Dessa maneira, deve-se considerar que o que julgamos normal ou patológico, saúde ou doença nos seres humanos, depende da constituição do próprio sujeito, à medida que cada ser é singular e possui características subjetivas. Por consequência, é impossível esperar que comportamentos iguais sejam produzidos por indivíduos diferentes e em estados distintos, porque cada um apresenta uma realidade sociocultural particular, uma visão de mundo própria, um organismo específico e, portanto, um quadro clínico único.


Desse modo, conclui-se que todos nós possuímos histórias de vida, personalidades e comportamentos diferentes, sendo impossível generalizar e atribuir a todos diagnósticos e tratamentos iguais. Logo, a anamnese[5] crítica, porém, humana de cada sujeito, nos provoca várias reflexões, já que, muitas vezes, denominamos certas condições como sendo patológicas quando, na verdade, são apenas transgressões naturais da conduta humana.

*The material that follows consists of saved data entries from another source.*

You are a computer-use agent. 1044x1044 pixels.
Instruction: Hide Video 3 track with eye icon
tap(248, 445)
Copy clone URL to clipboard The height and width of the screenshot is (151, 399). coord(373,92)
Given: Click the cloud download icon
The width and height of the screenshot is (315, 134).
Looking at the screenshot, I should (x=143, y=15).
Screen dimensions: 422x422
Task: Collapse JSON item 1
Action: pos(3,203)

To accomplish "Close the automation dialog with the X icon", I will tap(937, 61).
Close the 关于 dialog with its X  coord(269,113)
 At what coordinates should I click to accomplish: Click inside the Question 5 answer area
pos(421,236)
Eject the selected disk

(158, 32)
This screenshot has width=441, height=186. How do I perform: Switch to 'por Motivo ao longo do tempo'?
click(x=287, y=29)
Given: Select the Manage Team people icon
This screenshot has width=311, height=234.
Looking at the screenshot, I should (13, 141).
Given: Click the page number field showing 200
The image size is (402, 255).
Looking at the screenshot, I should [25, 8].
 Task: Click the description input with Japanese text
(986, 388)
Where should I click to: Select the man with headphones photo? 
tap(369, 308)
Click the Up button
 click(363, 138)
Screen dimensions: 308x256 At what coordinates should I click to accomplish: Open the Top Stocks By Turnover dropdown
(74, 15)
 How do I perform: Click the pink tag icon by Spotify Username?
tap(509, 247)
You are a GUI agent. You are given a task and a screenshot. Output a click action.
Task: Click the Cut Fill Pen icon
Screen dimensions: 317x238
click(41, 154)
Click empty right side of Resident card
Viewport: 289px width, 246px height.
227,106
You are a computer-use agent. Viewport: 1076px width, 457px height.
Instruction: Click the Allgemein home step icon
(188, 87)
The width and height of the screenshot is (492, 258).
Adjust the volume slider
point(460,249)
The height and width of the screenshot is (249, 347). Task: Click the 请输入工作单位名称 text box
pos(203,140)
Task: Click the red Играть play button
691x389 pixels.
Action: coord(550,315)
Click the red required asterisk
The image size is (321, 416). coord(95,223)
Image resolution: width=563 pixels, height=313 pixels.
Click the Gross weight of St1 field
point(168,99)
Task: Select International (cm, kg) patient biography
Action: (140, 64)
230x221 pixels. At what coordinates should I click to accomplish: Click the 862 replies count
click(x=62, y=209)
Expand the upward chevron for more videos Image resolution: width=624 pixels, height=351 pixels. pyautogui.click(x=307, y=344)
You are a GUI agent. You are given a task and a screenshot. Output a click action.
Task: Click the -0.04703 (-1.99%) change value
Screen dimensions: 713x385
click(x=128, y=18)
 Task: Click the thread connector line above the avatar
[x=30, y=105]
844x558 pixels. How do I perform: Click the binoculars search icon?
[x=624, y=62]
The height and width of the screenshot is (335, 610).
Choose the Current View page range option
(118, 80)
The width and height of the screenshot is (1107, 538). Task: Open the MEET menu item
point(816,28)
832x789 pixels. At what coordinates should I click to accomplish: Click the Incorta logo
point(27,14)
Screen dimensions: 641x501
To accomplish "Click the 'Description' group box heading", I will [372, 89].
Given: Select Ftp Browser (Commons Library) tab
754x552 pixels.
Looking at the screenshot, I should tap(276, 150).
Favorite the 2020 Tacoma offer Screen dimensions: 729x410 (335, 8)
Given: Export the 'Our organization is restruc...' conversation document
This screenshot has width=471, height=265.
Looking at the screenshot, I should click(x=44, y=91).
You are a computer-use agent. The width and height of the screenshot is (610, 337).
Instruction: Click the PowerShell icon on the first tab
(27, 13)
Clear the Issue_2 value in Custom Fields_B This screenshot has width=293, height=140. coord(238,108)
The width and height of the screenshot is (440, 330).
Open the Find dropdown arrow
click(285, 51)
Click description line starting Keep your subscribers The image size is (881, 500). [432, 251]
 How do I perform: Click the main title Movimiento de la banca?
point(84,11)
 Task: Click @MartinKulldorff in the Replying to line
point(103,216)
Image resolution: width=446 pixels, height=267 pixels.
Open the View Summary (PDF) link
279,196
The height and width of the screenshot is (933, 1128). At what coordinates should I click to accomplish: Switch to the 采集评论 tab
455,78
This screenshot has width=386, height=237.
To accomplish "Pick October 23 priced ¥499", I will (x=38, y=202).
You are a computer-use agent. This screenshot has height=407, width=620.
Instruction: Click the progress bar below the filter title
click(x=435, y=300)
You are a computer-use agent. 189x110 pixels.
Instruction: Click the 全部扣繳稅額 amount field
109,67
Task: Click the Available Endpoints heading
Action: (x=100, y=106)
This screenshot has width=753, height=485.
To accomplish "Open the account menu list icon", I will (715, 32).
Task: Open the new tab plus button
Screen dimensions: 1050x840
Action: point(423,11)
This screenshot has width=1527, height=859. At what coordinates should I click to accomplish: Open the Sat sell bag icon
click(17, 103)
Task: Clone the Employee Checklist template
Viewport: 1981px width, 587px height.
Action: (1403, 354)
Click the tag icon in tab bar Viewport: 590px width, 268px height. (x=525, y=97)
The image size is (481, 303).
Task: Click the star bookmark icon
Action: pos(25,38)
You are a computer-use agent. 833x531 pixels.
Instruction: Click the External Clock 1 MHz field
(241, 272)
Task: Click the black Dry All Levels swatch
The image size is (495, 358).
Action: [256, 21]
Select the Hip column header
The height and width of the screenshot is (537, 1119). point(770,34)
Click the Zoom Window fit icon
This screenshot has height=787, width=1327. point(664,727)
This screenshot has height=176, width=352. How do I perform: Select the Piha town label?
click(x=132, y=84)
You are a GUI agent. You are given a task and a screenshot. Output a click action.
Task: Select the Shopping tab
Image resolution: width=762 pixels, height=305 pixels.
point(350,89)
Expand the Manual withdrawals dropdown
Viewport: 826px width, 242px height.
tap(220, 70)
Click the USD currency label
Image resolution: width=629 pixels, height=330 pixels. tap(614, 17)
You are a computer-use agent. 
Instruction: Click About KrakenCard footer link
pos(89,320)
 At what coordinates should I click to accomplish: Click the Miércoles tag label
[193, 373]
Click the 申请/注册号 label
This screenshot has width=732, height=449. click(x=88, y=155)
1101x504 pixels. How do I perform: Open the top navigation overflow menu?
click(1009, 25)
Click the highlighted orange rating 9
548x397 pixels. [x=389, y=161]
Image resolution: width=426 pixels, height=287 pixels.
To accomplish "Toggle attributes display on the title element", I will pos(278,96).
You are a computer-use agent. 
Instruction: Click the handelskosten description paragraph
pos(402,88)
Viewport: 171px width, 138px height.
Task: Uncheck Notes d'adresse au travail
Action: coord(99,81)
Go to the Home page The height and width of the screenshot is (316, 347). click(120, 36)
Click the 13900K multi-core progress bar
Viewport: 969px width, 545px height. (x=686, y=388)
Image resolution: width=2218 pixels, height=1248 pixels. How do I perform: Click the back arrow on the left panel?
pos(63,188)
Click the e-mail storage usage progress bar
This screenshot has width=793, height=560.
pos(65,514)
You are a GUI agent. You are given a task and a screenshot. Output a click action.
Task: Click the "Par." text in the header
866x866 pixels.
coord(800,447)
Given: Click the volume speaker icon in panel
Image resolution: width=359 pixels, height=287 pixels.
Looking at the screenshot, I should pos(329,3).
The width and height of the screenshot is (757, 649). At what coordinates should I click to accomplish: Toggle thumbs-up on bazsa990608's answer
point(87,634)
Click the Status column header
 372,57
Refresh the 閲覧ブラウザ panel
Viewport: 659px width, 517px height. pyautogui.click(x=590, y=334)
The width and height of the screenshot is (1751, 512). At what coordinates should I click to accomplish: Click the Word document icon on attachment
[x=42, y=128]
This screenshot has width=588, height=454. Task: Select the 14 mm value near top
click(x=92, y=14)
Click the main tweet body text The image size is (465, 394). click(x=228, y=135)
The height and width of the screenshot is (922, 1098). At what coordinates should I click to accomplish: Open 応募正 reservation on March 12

Sendo assim, tendo em vista a sociedade na qual estamos inseridos, é completamente normal ser um tanto quanto "anormal", pois, como fora afirmado pelo filósofo indiano Jiddu Krishnamurti, “não é sinal de saúde estar bem adaptado a uma sociedade doente”.

[1] Patológico: Referente a Patologia; que revela doença; mórbido, doentio.

[2] Semântica: Em um sistema linguístico, é o componente do sentido das palavras e da interpretação das sentenças e dos enunciados.

[3] Psicopatologia: É a área do conhecimento que objetiva estudar os estados psíquicos relacionados ao sofrimento mental.

[4] Nosológico: Relativo a Nosologia, que é o ramo da medicina que estuda e classifica as doenças.

[5] Anamnese: Consiste no histórico de todos os sintomas narrados pelo paciente sobre determinado caso clínico.

REFERÊNCIAS BIBLIOGRÁFICAS

MARTINS, Erik Fernando Miletta. Notas sobre “O Normal e o Patológico” de G. Canguilhem. Unicamp, Publicações, 2020. Disponível em https://www.unicamp.br/iel/site/alunos/publicacoes/textos/n00006.htm Acessos em 08 set. 2020.

SILVA, Thiago Loreto Garcia da et al. O normal e o patológico: contribuições para a discussão sobre o estudo da psicopatologia. Aletheia, Canoas, n. 32, p. 195-197, ago. 2010. Disponível em http://pepsic.bvsalud.org/scielo.php?script=sci_arttext&pid=S1413-03942010000200016&lng=pt&nrm=iso. Acessos em 08 set. 2020.

TELES, Maria Luiza. Critérios de Normalidade. In: TELES, Maria Luiza. O que é Neurose. São Paulo: Brasiliense, 1990. p. 9-15.